FloatingJuly 17, 2010
Man, I put the internets away, went and washed my face and brushed my teeth, and then came back and got them out again, because you should hear what I did today. Well, I got my hair colored and cut
and went and saw the Mighty Slim Pickins, who were great.
But I also did something completely new:
Sensory deprivation. I went and floated for an hour inside a flotation tank.
Bethany talked me into it -- she'd been floating in Oakland a number of times, but this was her first time to Float Matrix, and it was my first time ever.
Let's start here: It's freaky.
I loved the ambiance of the place -- it was beautifully outfitted, just like a nice spa. The very nice man who owns it, Kane (HELLO ROMANCE NAME), was very knowledgeable and comforting at the same time. I think he saw the wild look at the back of my eye, like a horse getting ready to bolt (except that the only thing I know about horses was the old horse my dad boarded when I was a kid, 20-year old Darby, who wouldn't do more than walk sedately--that's not what I looked like today. Maybe more like a cat caught in a thunderstorm. Enough with the similes!). He ushered us into a nice changing room where we showered and scrubbed and changed into robes and flip-flops, both thoughtfully provided for us.
Kane asked me just before he pulled back the curtain, "Did your sister tell you what these look like?" She hadn't. I shook my head. He pulled back the white sheet to reveal a COFFIN-LIKE metal tank. We all laughed, but my laughter was hysteria. They chose to overlook that.
It's a flesh-colored swim suit. I know what you thought.
This is where I nearly melted down, although I was SO COOL in person. Really. Ask Bethany.
Inside that tank is water, heated to body temperature. The air above that is body temperature or a little warmer. And dissolved in the water is one thousand pounds (really) of epsom salts. So you put in your earplugs, get in, turn around, and shut that door behind you (there's a dim light inside, yes). Then you lean back and float. You really, really float. It's hard to push your limbs down, but you don't need to. Just float. (Nekkid. Naturally.)
Now, you reach to your right and click off that dim blue light. Now it's completely pitch dark, not a speck of light, and those walls that just surrounded you fly away, and you're suspended in an enormous realm, somewhere completely unknown. And SUDDENLY YOU ARE IN THE TOMB. Wait, I mean WOMB. Whatever. I had a sketchy couple of seconds at the beginning where I was all like, get-me-out-of-here-right-now-are-you-fucking-kidding-me-with-this. But Kane had warned me about this -- the brain is programmed to receive lots of stuff, and we constantly have noise and images and smells around us, and suddenly we're plunged into this deprivation -- it's anxiety producing. He said to focus on my breath. I can do that. I did.
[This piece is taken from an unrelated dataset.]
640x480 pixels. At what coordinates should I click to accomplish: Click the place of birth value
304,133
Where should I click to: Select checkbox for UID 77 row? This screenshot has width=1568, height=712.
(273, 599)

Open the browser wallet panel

And it got okay. More than okay. It felt amazing. It felt like a massage, only you know how sometimes massages hurt? This didn't. Everything felt great. It was like lying on a bed, only without any pressure anywhere -- just perfect support. Warm. Calm. Dark. SCARY OH GOD SCARY and then I'd breathe again and it was great.
Also, Kane mentioned that epsom salt is magnesium sulfate, and I've been trying to work more magnesium into my diet for the migraines -- this was a great way to take it in, through the skin. And I've been fighting a migraine for a couple of days now, and guess what? The low-grade threatening pain is gone.
Bethany was in a tank near mine, and she said when he knocked on hers and turned on her light, it felt like she'd been in for twenty minutes. She might have fallen asleep. Me, the sixty minutes felt like two hours. Time elongated. Also common, apparently.
I'll do it again, if only for the post-massage high feeling. I have a goal, also, of trying to meditate a little more next time. But an hour is a long time to focus on one's breathing. I focused on a couple of To Do lists, because I'm incapable of not doing that. And I think the second time, I'd know what to expect, and that would make it easier. But I love trying new things, and this was completely new, and terribly awesome. You should go and tell me what you think.